UWA-AIMS Postdoctoral Research Associate

Fulbright Scholar
UWA-AIMS Research Associate

BEng (Hons) Melb. • MSc (cum laude) TUDelft NTNU UPC • PhD UWA

+61 8 6488 3654

Andrew’s research investigated through a laboratory and an extensive field experiment how hydrodynamic processes affect the temporal and spatial variability in size, concentration and transport of sediment in a fringing coral reef. His research demonstrated that at a small (within canopy) scale, suspended sediment is unrelated to shear stresses derived from the logarithmic mean current profile or turbulence measured above the roughness, but is instead correlated to the bed stresses within the roughness canopy layer. At large reef-wide scales, sea-swell waves, infragravity waves and currents may all contribute to sediment transport on a reef flat, while in a lagoon, the sea-swell waves and currents are important.

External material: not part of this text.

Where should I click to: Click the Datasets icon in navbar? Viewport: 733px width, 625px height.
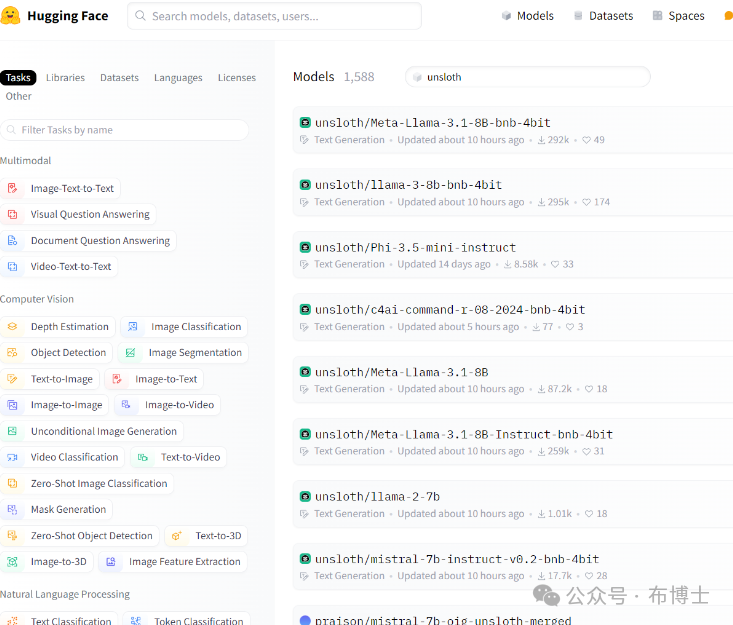pos(577,16)
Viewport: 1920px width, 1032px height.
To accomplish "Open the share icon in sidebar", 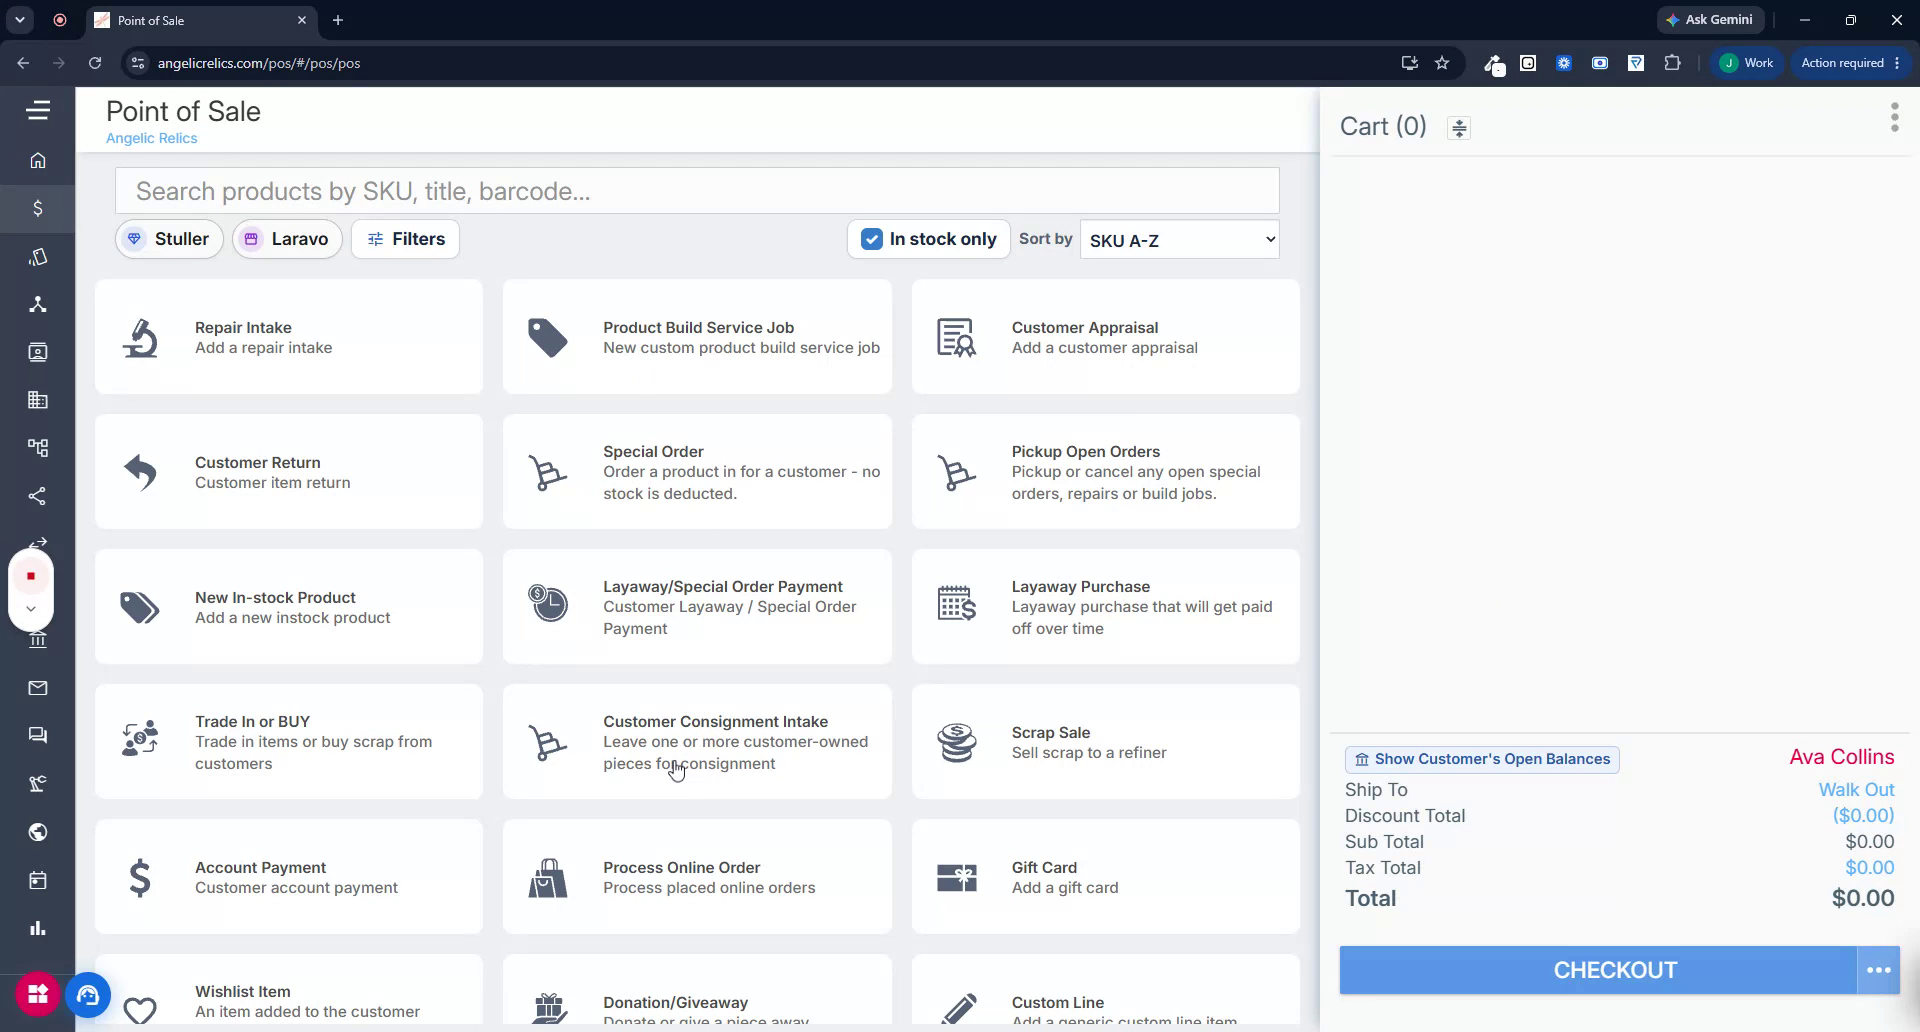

Andrew initially worked as a coastal and maritime engineer where he was involved in the analysis of coastal processes in Victoria, Western Australia and S.E. Asia. He was also involved in the design of engineering solutions for coastal infrastructure for Government departments at local, state and national levels as well as for private clients. He has been involved in a number of specialised projects including the design of regional tsunami warning system infrastructure. Andrew has a Bachelor of Engineering (Civil) with honours from The University of Melbourne as well as a Master of Engineering (Coastal and Marine Engineering and Management) that was jointly awarded by Delft University of Technology (The Netherlands), The Norwegian University of Science and Technology (Norway) and Universitat Politecnica de Catalunya (Spain).

Andrew is a Research Associate at The UWA Oceans Institute based in the Indian Ocean Marine Research Centre at The University of Western Australia. His research considers how physical processes (i.e., waves and currents) affect a range of benthic ecosystems. He is also involved in quantifying wave energy resources in the Indian Ocean region. He lectures in Coastal and Physical Oceanography as well as Geomorphology. He also coordinates and delivers courses in conjunction with other universities in Indian Ocean region.

In 2017, he was awarded a Fulbright Post-doctoral scholarship to undertake research with The US Geological Survey in sediment transport processes within a range of reef environments.